(Beginning of Given information)

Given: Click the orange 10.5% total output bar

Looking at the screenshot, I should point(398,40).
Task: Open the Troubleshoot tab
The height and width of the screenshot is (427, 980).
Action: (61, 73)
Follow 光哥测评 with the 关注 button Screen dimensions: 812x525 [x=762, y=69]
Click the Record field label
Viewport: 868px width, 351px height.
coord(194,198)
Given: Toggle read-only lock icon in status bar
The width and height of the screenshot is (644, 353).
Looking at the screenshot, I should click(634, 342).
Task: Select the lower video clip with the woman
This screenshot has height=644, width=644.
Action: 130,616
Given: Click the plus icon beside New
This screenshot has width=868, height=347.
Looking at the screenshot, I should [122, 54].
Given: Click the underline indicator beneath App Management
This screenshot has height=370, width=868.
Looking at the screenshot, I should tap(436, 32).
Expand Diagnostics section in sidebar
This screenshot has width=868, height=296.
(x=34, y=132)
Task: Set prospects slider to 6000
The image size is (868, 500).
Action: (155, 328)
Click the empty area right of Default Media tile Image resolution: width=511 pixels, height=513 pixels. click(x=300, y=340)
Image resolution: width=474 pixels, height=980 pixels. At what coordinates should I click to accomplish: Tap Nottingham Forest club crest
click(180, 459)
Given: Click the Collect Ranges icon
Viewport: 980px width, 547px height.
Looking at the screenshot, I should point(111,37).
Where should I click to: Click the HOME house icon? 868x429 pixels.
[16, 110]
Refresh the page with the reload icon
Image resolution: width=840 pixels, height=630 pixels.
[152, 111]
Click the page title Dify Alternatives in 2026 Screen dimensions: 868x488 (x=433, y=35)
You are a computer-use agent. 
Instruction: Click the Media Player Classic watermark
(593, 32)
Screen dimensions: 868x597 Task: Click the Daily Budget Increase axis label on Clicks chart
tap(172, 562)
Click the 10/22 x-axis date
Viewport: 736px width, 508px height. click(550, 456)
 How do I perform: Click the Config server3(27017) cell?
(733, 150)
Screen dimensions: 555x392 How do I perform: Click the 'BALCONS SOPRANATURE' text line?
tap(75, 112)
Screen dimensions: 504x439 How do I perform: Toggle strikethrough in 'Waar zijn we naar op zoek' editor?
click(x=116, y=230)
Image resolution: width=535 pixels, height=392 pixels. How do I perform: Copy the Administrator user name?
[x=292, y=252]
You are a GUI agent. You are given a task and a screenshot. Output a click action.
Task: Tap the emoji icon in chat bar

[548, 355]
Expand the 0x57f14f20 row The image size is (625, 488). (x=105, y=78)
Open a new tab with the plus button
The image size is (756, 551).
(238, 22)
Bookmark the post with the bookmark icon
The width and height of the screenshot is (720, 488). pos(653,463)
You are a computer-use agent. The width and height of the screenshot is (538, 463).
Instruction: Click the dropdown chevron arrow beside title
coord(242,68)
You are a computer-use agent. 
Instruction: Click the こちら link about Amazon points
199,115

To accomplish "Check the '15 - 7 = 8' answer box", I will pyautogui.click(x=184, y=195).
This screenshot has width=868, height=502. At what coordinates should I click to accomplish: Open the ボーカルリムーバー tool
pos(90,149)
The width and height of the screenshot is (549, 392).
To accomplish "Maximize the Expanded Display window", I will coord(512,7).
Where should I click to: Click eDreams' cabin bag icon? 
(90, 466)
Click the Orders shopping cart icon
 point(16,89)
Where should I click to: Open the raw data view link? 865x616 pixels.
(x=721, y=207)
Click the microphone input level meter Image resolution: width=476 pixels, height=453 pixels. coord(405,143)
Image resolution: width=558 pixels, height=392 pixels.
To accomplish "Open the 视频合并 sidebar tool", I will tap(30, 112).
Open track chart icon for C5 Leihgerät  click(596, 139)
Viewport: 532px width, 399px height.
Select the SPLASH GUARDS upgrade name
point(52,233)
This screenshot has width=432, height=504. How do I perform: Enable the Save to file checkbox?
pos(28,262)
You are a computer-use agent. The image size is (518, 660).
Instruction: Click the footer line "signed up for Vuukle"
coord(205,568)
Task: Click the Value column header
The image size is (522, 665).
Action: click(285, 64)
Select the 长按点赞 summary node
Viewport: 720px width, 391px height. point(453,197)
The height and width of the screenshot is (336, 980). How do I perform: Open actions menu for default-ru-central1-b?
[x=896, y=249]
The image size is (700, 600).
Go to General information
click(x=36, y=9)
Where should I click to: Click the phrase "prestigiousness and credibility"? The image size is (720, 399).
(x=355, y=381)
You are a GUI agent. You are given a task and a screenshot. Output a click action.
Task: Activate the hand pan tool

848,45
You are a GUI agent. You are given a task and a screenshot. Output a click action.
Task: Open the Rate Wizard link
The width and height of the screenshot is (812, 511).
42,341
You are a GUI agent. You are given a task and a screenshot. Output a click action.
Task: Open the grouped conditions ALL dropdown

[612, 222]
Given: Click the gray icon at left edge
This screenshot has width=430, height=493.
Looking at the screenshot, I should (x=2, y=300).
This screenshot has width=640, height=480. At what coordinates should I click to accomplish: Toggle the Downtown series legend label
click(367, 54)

(End of Given information)

● **Task requirements**: Report each line in the entries where the string "button" occurs.

● **Finished task**:
Follow 光哥测评 with the 关注 button Screen dimensions: 812x525 [x=762, y=69]
Open a new tab with the plus button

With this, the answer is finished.